Unconditional reasons for VM exit include:
- CPUID
- RDMSR and WRMSR unless MSR bitmap is used
- most of VMX instructions
- INIT signal
- SIPI signal - does not result in exit if the processor is not in wait-for-SIPI state
- triple fault
- task switches (hardware, including
- VM entry failure
There are too many controllable exit reasons to describe each one separately, but most of them can be classified as one of:
-
interrupts or interrupt windows
-
I/O ports access
-
memory access - controlled by EPT
-
HLT/PAUSE and pre-emption timer - useful for multiple VMs running on one physical CPU
-
changes to descriptor tables and control registers
-
APIC access
kvm_userspace_exit
virt/kvm/kvm_main.c中的kvm_vcpu_ioctl()在处理KVM_RUN中,当从kvm_arch_vcpu_ioctl_run()这个涉及具体架构的vcpu run的处理函数退出时,意味着内核kvm层对vcpu的处理已经无法处理,需要继续退出至qemu去处理,即需要从内核态返回用户态去处理了。
r = kvm_arch_vcpu_ioctl_run(vcpu);
trace_kvm_userspace_exit(vcpu->run->exit_reason, r);
kvm_arch_vcpu_ioctl_run()函数退出时,系统叫它userspace exit
#define KVM_EXIT_UNKNOWN 0
#define KVM_EXIT_EXCEPTION 1
#define KVM_EXIT_IO 2
#define KVM_EXIT_HYPERCALL 3
#define KVM_EXIT_DEBUG 4
#define KVM_EXIT_HLT 5
#define KVM_EXIT_MMIO 6
#define KVM_EXIT_IRQ_WINDOW_OPEN 7
#define KVM_EXIT_SHUTDOWN 8
#define KVM_EXIT_FAIL_ENTRY 9
#define KVM_EXIT_INTR 10
#define KVM_EXIT_SET_TPR 11
#define KVM_EXIT_TPR_ACCESS 12
#define KVM_EXIT_S390_SIEIC 13
#define KVM_EXIT_S390_RESET 14
#define KVM_EXIT_DCR 15 /* deprecated */
#define KVM_EXIT_NMI 16
#define KVM_EXIT_INTERNAL_ERROR 17
#define KVM_EXIT_OSI 18
#define KVM_EXIT_PAPR_HCALL 19
#define KVM_EXIT_S390_UCONTROL 20
#define KVM_EXIT_WATCHDOG 21
#define KVM_EXIT_S390_TSCH 22
#define KVM_EXIT_EPR 23
#define KVM_EXIT_SYSTEM_EVENT 24
#define KVM_EXIT_S390_STSI 25
#define KVM_EXIT_IOAPIC_EOI 26
#define KVM_EXIT_HYPERV 27
#define KVM_EXIT_ARM_NISV 28
VCPU调度
现代处理器通常都是多对称处理,操作系统一般可以自由地将VCPU调度到任何一个物理CPU上运行。当VCPU在不同的物理CPU上运行的时候会影响虚拟机的性能。这是由于在同一个物理CPU上运行VCPU时只需要执行VMRESUME指令即可,但是如果要切换到不同的物理CPU,则需要执行VMCLEAR、VMPTRLD和VMLAUNCH指令。

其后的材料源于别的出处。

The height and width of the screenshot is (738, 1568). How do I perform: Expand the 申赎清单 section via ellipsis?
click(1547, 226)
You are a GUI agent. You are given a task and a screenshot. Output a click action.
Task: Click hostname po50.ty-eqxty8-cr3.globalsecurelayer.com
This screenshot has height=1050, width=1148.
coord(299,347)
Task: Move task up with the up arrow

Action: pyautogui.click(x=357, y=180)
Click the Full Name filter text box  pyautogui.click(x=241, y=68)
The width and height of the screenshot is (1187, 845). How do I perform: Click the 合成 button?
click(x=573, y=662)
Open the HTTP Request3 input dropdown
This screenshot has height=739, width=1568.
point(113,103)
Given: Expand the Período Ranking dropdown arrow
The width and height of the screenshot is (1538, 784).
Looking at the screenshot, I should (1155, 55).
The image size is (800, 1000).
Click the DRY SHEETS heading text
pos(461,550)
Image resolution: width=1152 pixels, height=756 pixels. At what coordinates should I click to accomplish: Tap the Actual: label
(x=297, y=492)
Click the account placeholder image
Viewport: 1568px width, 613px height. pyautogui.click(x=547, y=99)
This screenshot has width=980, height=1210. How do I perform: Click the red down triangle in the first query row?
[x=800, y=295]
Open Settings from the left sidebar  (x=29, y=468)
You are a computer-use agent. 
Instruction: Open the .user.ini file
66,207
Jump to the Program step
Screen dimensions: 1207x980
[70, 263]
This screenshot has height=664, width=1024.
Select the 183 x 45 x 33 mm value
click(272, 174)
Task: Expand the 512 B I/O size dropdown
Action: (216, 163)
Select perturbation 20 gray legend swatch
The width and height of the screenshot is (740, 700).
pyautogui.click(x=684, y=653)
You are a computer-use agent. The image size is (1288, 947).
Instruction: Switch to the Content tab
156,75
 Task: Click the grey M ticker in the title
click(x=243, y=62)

将一个VCPU调度到不同的物理CPU上的简化步骤,实际kvm处理比这复杂:
- 在源物理CPU执行VMCLEAR指令,这可以保证将当前CPU关联的VMCS相关缓存数据冲刷到内存中
- 在目的VMCS区域以VCPU的VMCS物理地址为操作数执行VMPTRLD指令
- 在目的VMCS区域执行VMLAUNCH指令
每个物理CPU会有一个指向VMCS结构体的指针per cpu变量current_vmcs,这是在vmx.c中定义的
DEFINE_PER_CPU(struct vmcs *, current_vmcs);
每一个VCPU也分配了一个VMCS结构,这是在vmx_create_vcpu中创建并保存在vmx_vcpu的loaded_vmcs中vmcs成员中的。VCPU的调度本质上就是让物理CPU的per cpu变量current_vmcs在所有VCPU之间分配,在某一时刻会指向这些VCPU中的一个。
- 内核调用vcpu_load将VCPU1与PCPU1关联起来,如果是第一次调用ioctl(KVM_RUN),则vcpu_load在kvm_vcpu_ioctl函数的开始被调用。如果是被调度进来的,则是在kvm_sched_in中,通过kvm_arch_vcpu_load调用到最终实现的vcpu_load(如vmx_vcpu_load),完成关联过程。
- 当PCPU1执行虚拟机代码时,当前线程是禁止抢占以及被中断打断的,但是中断却可以触发VM Exit,也就是让虚拟机退出到宿主机。退出并处理一些必要的工作之后就会开启中断和抢占,这样PCPU1就有可能去调度别的线程或VCPU。
- VCPU1的线程被抢占之后调用kvm_sched_out。当又该调度VCPU1时,系统却把它调度到物理CPU2上,那么就需要将VCPU1的状态与PCPU2关联起来。